II. The Difference Between Imprisonment and Freedom, P 3
3 The ego cannot teach you anything as long as your will is free, because you will not listen to it. It is not your will to be imprisoned because your will is free. That is why the ego is the denial of free will. It is never God Who coerces you, because He shares His Will with you. His Voice teaches only in accordance with His Will, but that is not the Holy Spirit’s lesson because that is what you are. The lesson is that your will and God’s cannot be out of accord because they are one. This is the undoing of everything the ego tries to teach.
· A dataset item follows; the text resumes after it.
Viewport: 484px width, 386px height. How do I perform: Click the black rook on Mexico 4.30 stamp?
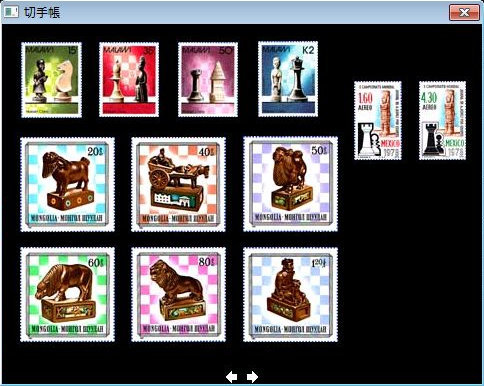click(x=430, y=138)
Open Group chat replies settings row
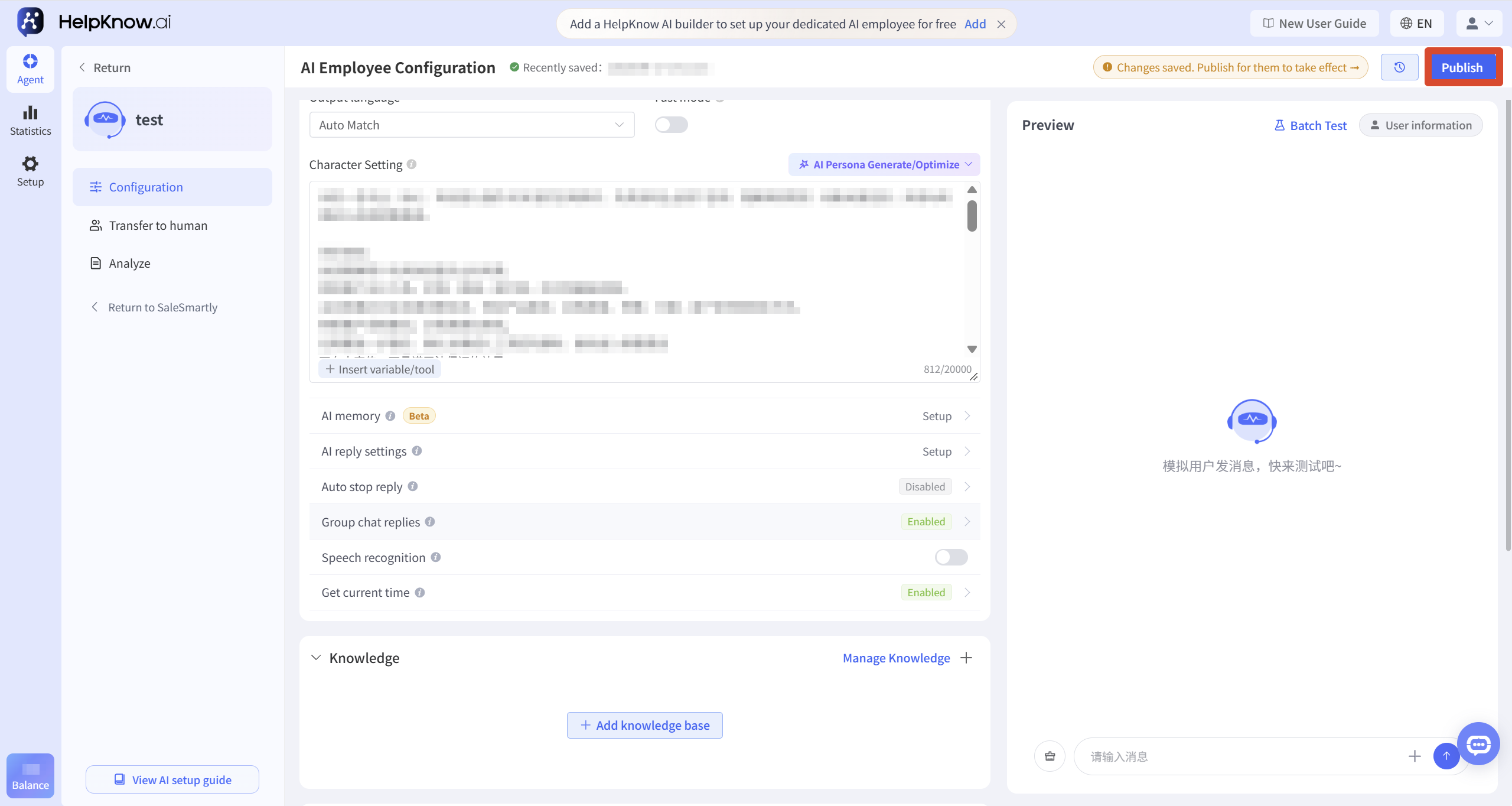Image resolution: width=1512 pixels, height=806 pixels. coord(645,522)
It is not, then, only the direction of the curriculum that must be unconflicted, but also the content.
We have imprisoned our will through our desire for self-will, and that was a misconceived plan on our part. I doubt we meant to be imprisoned, but however it occurred we are not trapped. We have a way out. As long as we continue to listen to the ego thoughts in the mind and to believe these thoughts we will remain imprisoned. However, we also have the thoughts we think with God in our mind and we can choose to give our attention to those thoughts instead. This is the key to the prison we built and it is in our own hands.
The thoughts we think with God are the only true thoughts in our mind. When we give them our attention we are letting go of the idea of a personal will and embracing our true will which is the will we share with God. We are returning our mind to Reality and thus to sanity, and with sanity, to peace and joy. This decision to be the Divine Beings that we are is up to us. We will not be coerced.
In one of my favorite passages in the Course (Chapter 8, Section IV) Jesus says this: “If you want to be like me I will help you, knowing that we are alike. If you want to be different, I will wait until you change your mind.” In this passage I see both the gentleness of Spirit and the inevitability of my return. I decide how long I want to remain the little self I have made and I decide when I want to wake up and remember what I am.
The Voice for God is in my mind to help me wake up when I am ready, and until then it speaks softly to me of Love. It never coerces, it never forces. As Jesus goes on to say in that section of the Course, God’s Kingdom is freedom and freedom cannot be learned by tyranny of any kind.
Like most students of the Course, I have experienced the frustration of wanting freedom, but being unwilling and even afraid, to accept it. I have wished that Jesus would just yank me out of my story and be done with it. This will never happen, of course, because we are equal in will, being the Will of God. Jesus says that this is the only lesson he came to teach. Could it be so easy? Could we simply wake up because we want to?
The only thing that stands in our way is our own willfulness and the guilt and fear that this willfulness engenders. I seemed to have needed to approach God very cautiously. I did so with a lot of Heavenly support and reassurance. I have looked at and chosen against many forms of guilt and fear. In doing so I have come to realize that all of it is unreal. Every form of guilt and fear I have looked at with the Holy Spirit has been of my own making. The world I see has been smoke and mirrors every time I have looked without the filter of my desire for a personal will.
I have mostly stopped wanting the process to go faster. I have stopped trying to use the ego to wake up. Now I am simply doing what the Holy Spirit puts before me. I see fear or guilt in any of the ego guises and I ask Spirit to correct my perception. I listen to His Voice. I write what I hear. I share. I forgive. I love. I wait for the moment of readiness knowing it is inevitable. I can’t make myself wake up; that kind of effort is just another expression of self will. I allow my Self to be revealed to me. Then I will know my true will, the will I share with God.